The accepted wisdom is that a civil defendant's conviction (e.g., for a traffic offense in a case based on a car wreck) is not a binding admission of wrongdoing — and thus is not admissible in the civil trial — if the defendant merely "stipulated" that the underlying facts are true and did not admit guilt.
But in the August Trial Briefs, Winnebago County Circuit Judge Eugene G. Doherty points to a 35-year-old appellate case, Batterton v. Thurman, 105 Ill. App. 3d 798, 434 N.E.2d 1174 (3d Dist. 1982), that indicates otherwise. (Trial Briefs is the newsletter of ISBA's Civil Practice Section.) In Batterton, the court found that the defendant's stipulation to the underlying facts in a criminal proceeding constituted a binding admission and was admissible in the subsequent civil trial.
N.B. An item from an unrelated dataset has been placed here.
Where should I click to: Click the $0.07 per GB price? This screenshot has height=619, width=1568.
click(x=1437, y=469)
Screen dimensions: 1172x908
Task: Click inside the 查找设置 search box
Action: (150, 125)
Doherty finds Batterton persuasive. "What is the practical difference between a defendant pleading guilty to an offense (which is clearly an admission) as opposed to stipulating to the factual basis for a conviction of that offense?" he asks. "If I agree that I ate a sandwich containing bacon, lettuce, and tomato, do I have wiggle room to deny that I had a BLT?"
He notes that "appellate decisions since Batterton have continued to follow the rule laid down in that case: a stipulation to the facts supporting a criminal conviction may be introduced in a subsequent civil trial as an admission against interest," citing several examples.
"If there is a lesson here for lawyers and judges, it is that no one should abide by the simple rule that a stipulation to the facts supporting a guilty plea is necessarily inadmissible in a subsequent civil proceeding," he writes. "The stipulation-versus-guilty-plea argument is not a magic bullet."